Before robbing trains in the States, the Sundance Kid was a cowboy in Alberta
CBC
Long before the first Calgary Stampede, the city attracted a different kind of cowboy.
Harry Longabaugh — better known as the Sundance Kid — is perhaps most famous for his daring bank and train robberies as part of Butch Cassidy’s Wild Bunch. But the American outlaw’s short stint as a cowboy and businessman in southern Alberta is a lesser-known chapter of Wild West history.
Records suggest the Sundance Kid spent about three years in Alberta in the early 1890s. He reportedly worked as a ranch hand at the Bar U Ranch south of Longview, opened a saloon at Calgary’s Grand Central Hotel, and was arrested by the North-West Mounted Police for allegedly abusing animals.
“It was an interlude in this peripatetic lifestyle … of wandering around, ranching, cowboying, and occasionally robbing a train or a bank or a mine or something,” said American writer and researcher Daniel Buck.
Buck and his wife, Anne Meadows, author of Digging up Butch and Sundance, had been researching the outlaw duo’s time in South America — including trying to solve the mystery of whether or not they died in a 1908 shootout with Bolivian cavalry — when they heard in passing that the Kid had spent time in Canada.

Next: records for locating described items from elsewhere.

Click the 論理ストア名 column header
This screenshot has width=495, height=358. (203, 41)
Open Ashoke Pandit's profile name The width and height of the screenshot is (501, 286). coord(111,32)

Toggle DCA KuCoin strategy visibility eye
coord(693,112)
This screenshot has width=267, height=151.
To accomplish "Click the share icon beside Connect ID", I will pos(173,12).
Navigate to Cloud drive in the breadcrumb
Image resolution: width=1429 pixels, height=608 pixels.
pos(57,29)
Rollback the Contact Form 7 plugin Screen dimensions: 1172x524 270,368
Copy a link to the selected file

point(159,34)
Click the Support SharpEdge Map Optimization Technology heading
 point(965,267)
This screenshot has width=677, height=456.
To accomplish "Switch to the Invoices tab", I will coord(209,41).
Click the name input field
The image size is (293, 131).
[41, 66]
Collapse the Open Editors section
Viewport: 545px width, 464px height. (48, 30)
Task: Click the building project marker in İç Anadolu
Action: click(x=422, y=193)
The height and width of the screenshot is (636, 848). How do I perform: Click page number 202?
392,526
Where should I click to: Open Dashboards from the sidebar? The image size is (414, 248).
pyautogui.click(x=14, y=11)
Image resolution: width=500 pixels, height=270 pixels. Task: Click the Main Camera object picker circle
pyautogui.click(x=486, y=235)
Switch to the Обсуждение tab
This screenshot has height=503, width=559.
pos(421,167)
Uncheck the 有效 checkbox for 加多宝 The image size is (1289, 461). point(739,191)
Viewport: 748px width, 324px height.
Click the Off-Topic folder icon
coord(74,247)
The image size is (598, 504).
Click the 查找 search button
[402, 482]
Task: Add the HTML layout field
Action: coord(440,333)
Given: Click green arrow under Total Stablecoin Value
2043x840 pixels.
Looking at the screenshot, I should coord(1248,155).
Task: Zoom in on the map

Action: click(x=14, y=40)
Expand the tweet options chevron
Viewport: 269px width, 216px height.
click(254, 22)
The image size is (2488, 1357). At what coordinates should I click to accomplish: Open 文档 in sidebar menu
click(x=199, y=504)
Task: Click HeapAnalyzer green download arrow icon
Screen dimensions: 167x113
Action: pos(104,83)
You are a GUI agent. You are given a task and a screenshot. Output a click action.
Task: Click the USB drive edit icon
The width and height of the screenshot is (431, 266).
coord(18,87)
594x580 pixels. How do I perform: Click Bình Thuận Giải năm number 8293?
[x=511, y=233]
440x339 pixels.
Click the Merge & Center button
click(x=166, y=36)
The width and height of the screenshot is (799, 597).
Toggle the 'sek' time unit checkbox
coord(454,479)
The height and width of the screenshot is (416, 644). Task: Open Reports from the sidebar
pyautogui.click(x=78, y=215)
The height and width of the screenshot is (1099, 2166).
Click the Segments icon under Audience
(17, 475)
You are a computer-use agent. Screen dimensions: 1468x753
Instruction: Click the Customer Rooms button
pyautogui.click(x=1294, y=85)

Their research in the early 1990s brought to light everything from 1891 Alberta census records listing Longabaugh as a 25-year-old horse breaker at the Bar U Ranch, to a November 1901 article in the Calgary Herald mentioning that a "former Calgarian" by the same name was wanted for murder in Texas.
Buck’s findings surprised him, as while the Sundance Kid had been written about extensively in books and articles by that point, Longabaugh’s time in Canada had been glossed over for the most part.
“The history of Sundance in Canada was unknown to people in the United States,” Buck said.
He and Meadows published their findings in the winter 1993 edition of the Western Outlaw-Lawman History Association Journal.
Aside from being charged with animal cruelty in Calgary and having those charges dropped shortly after — which Buck says he was most likely framed for — the Kid stayed out of trouble during his time north of the border.
Much of Longabaugh’s life is shrouded in mystery.
Between his release from an 18-month prison sentence in Sundance, Wyo., for theft in 1889 to being suspected of taking part in a train robbery in 1892, there was practically no trace of him in the States. Records of his time in Canada help fill in those blanks.
Toronto Star crime reporter Peter Edwards, co-author of The Encyclopedia of Canadian Organized Crime, said coming to Canada was common for American outlaws, pointing out that infamous gangster Al Capone is rumoured to have hid out in Moose Jaw, Sask.
"American authorities couldn't pursue them,” Edwards said.